3. Are you painting the ceiling too?
Don’t assume that your white ceiling doesn’t have an undertone. Many times it appears to be pure white but in reality it has a red, yellow, blue or green undertone that isn’t apparent until you paint the walls a new color. Case in point- I had a client who wanted to change their light mocha colored walls to a light gold. Because the walls were mocha, the white of the ceiling appeared white. However, when I held up the 8×11 light gold color chip next to the ceiling, the red undertone was apparent and looked slighty pink. So although the ceiling paint was in really good condition and repainting was going to increase her cost, she wanted the new color so I chose Navajo White which has a yellow undertone (which like the red is indiscernible) and looks just like white on the ceiling.

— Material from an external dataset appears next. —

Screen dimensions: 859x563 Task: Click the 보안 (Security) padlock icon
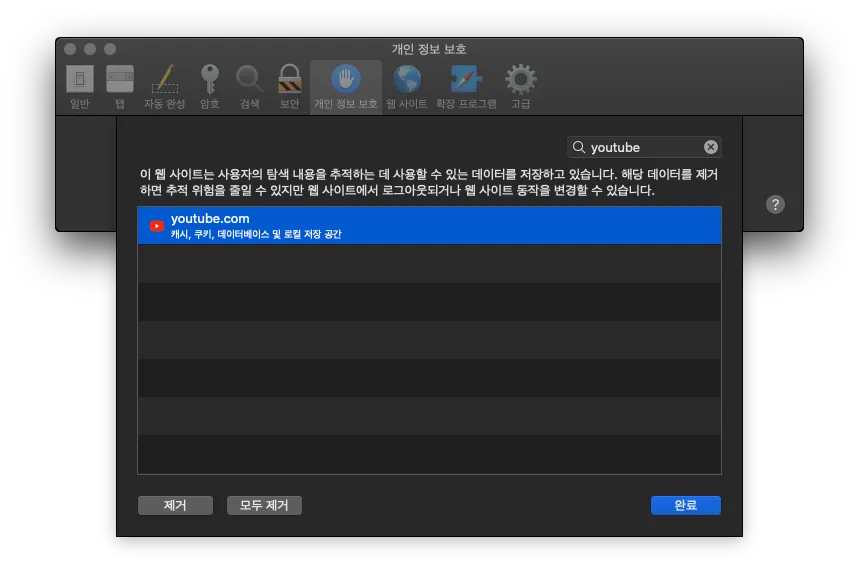289,80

4. LRV- Light Reflective Value is how much light reflects or absorbs. In other words how dark or how light a room will appear. What kind of look are you trying to achieve? Light, bright and airy? Or dark, cozy and dramatic? The LVR number is 100% for the absolutist blackest and 0% for the lightest. Most people prefer a color somewhere in the 45-55% range. However, you’ll want to take into consideration how much light you get in your room. If it’s a dark room to begin with you may want to go as little lighter and lower on the LRV scale to get the color you really want. Or if the room is already very bright, you would be safe to go a little higher on the LRV scale.

 5. Lastly, do what you like! You are the one who will be living or working in your space so if something makes you feel good but doesn’t follow the “rules”, be a rebel!

Like life, you will be more satisfied if you are surrounded by what makes your heart sing and have flow, harmony and purpose.